工艺性装饰不光体现在戏曲服装的局部区域,也体现在整体效果上,比如甘肃省西和县秦腔剧团新编传奇剧《七月七》中喜鹊服装的设计(见图8),就体现了整体性的美学效果,无论是在色彩、造型、想象性、夸张性等方面,其审美价值都是非常突出的.如演员们头上所戴的用羽毛做成的鹊冠,其造型简洁别致,模仿喜鹊轻盈的飞动感;上衣采用薄如蝉翼的黑色镶边以及弧形造型,象征的是喜鹊的翅膀,体现了一种圆润的线性感,和喜鹊周身黑色中闪烁出墨绿色与金色相融的光芒的实际效果相吻合;女演员们腰系红色绦带,暗示牛郎、织女即将在鹊桥相会的喜庆、团圆的气氛.众多演员穿着颜色、造型整齐划一的喜鹊服,在舞台上声情并茂地叙述、演唱、舞动,使整台戏出现高潮,激动人心,服装配合舞美、剧情、音乐等元素,起到了烘托舞台整体美,渲染戏剧整体表演效果的作用,这部戏在秦腔经典戏曲中是很别致的,其服装的工艺性装饰既具有写实性(尽量接近喜鹊的实际形象),又具有写意性和夸张性,体现出演艺服装的诗性化、审美化特征,它是在现实服装基础上的艺术超越.

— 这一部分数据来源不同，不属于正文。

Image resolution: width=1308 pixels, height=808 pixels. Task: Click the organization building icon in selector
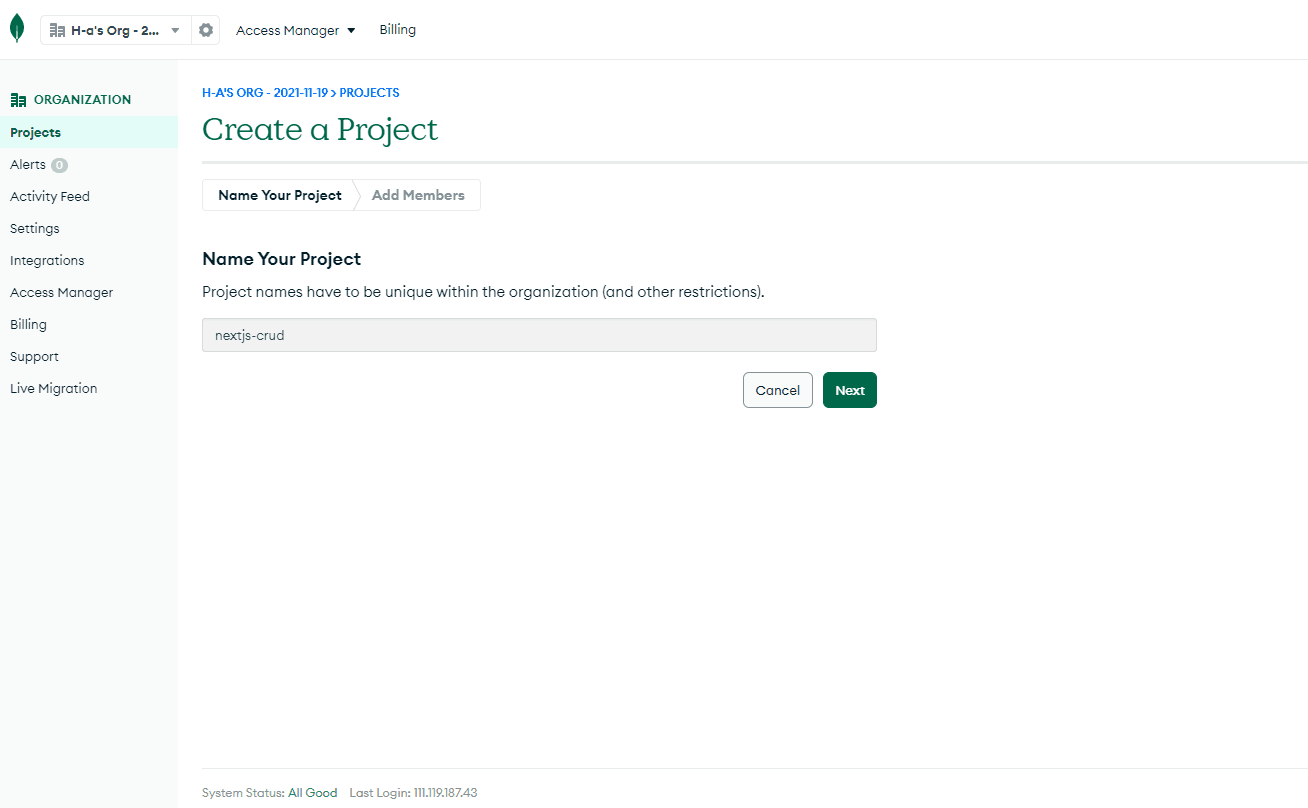coord(57,30)
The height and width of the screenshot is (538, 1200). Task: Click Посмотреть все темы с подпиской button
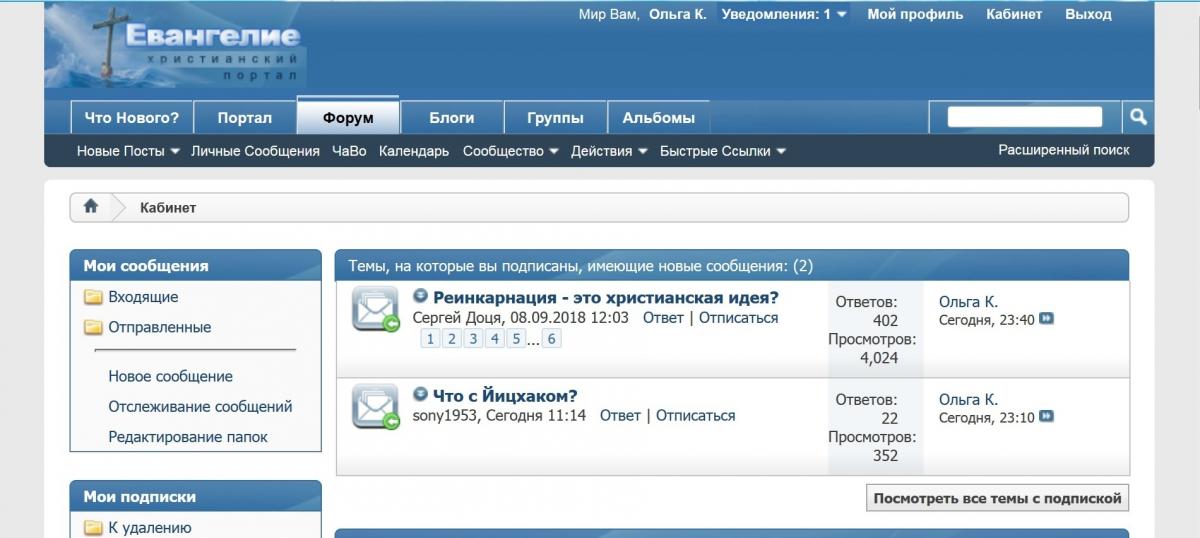(997, 498)
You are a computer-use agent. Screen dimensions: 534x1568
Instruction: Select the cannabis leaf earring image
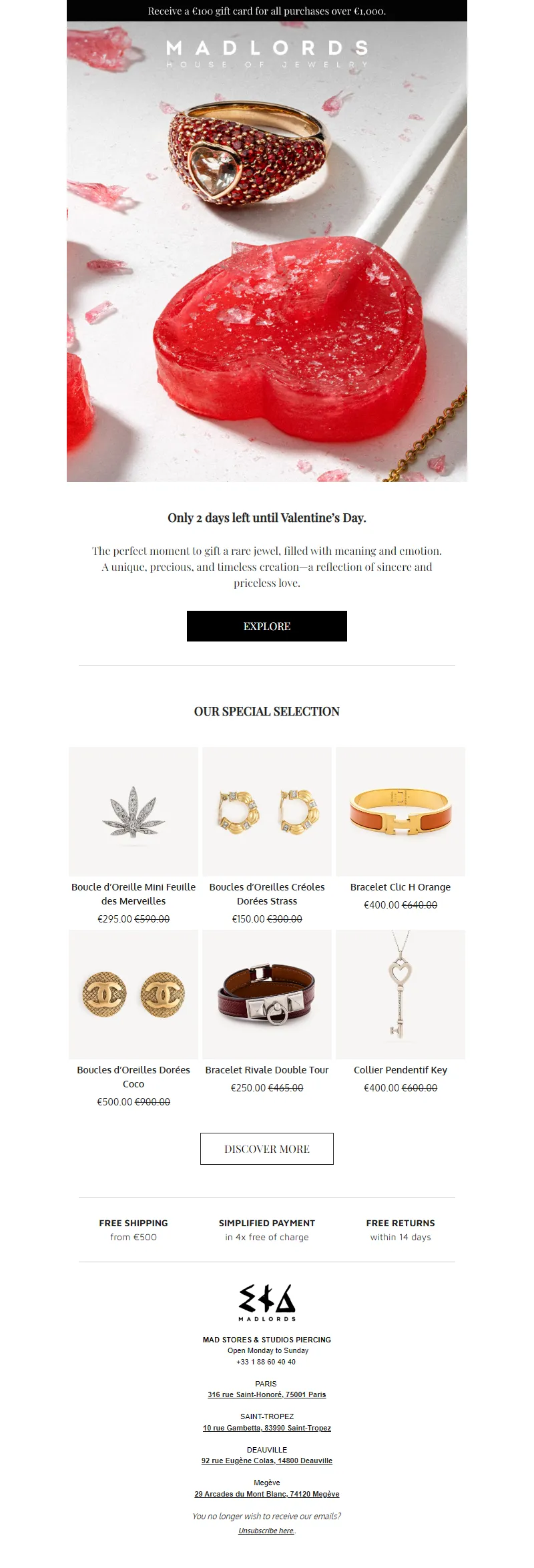tap(134, 811)
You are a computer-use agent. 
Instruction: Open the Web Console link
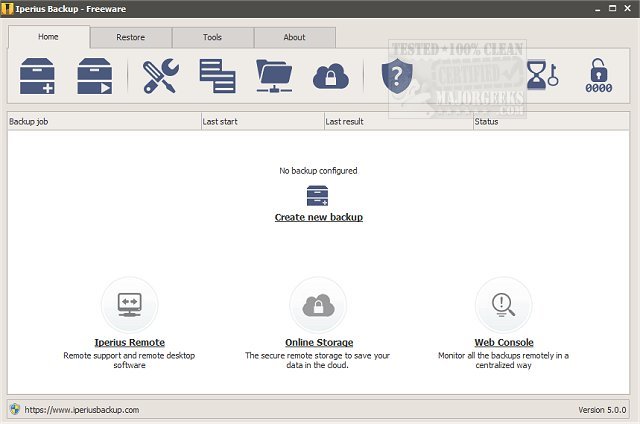tap(503, 342)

图 7 《滚楼》蜡像复原造型 图 8 《七月七》喜鹊服装工艺及造型 Fig.7 Wax image restoration modeling of 《Gun Lou》 Fig.8 Craftwork and modeling of magpie′s clothing of 《Qi Yue Qi》

在明清时期,除了宫廷、官府、大商会等场合外,一般民间的戏曲演出都没有布景、灯光等设备,所以戏剧表演为了取得华美的效果,就需要在服装、砌末(道具)等方面下功夫,特别是要注意服装的装饰和美化效果.实际上,为了能使演出的舞台效果更加富于艺术美感,许多班社甚至表演艺术家们在戏剧服装建设方面不惜花费重金或亲自设计制作,或指定服装生产作坊和服装工艺师进行专门的设计制作,以突出服装的完善、美化效果,从而使自己所扮演的人物和演出的作品在人物塑造、剧情表演、舞台艺术表现等方面形成独特的美学境界,在行业内突显出与众不同的艺术实力.

5 秦腔戏曲服装中的特殊装饰

秦腔戏曲服装中的装饰功能,能够延伸人物的形体语言,丰富人物的内心情感,并通过特定的动作反映出更加高深的思想和意义.演员头上所戴的翎子,是武生头上专用的装饰,在一些特殊的戏剧情节中,为了表现一些特别的故事情景或人物的思想感情,演员往往需要进行舞翎子表演,这种舞翎子是一种特殊的功夫,不仅能表现出人物的个性特征,也能用来刻画剧中人物的思想情感,还可以表现此时此地人物特定的内心活动情况.典型的例证就是西安易俗社的经典秦腔剧目《貂蝉》中的主要人物吕布,作为东汉丞相董卓手下的大将,他的装束是头戴紫金盔,上面插上两根长长的翎子,在吕布戏貂蝉的情节中,吕布将自己头上长长的翎子的尾梢在貂蝉的脸上轻轻抚过,并向她抛去一个含情脉脉的眼神,这是很有意思的戏剧情节,这种情感的表达方式只有在戏曲中才能借助戏曲服装中的配饰物件达到,并显示出特殊的舞台表现效果.这个例子表明,戏曲表演中的动作或者舞蹈性表演,大多是依靠或借助服装及其配饰物件来得以巧妙发挥,这种服饰的程式化装饰与表演的程式化动作设计相互依赖、相互作用,从而形成了戏曲艺术独特的美学魅力,同时也充满了夸张性效果.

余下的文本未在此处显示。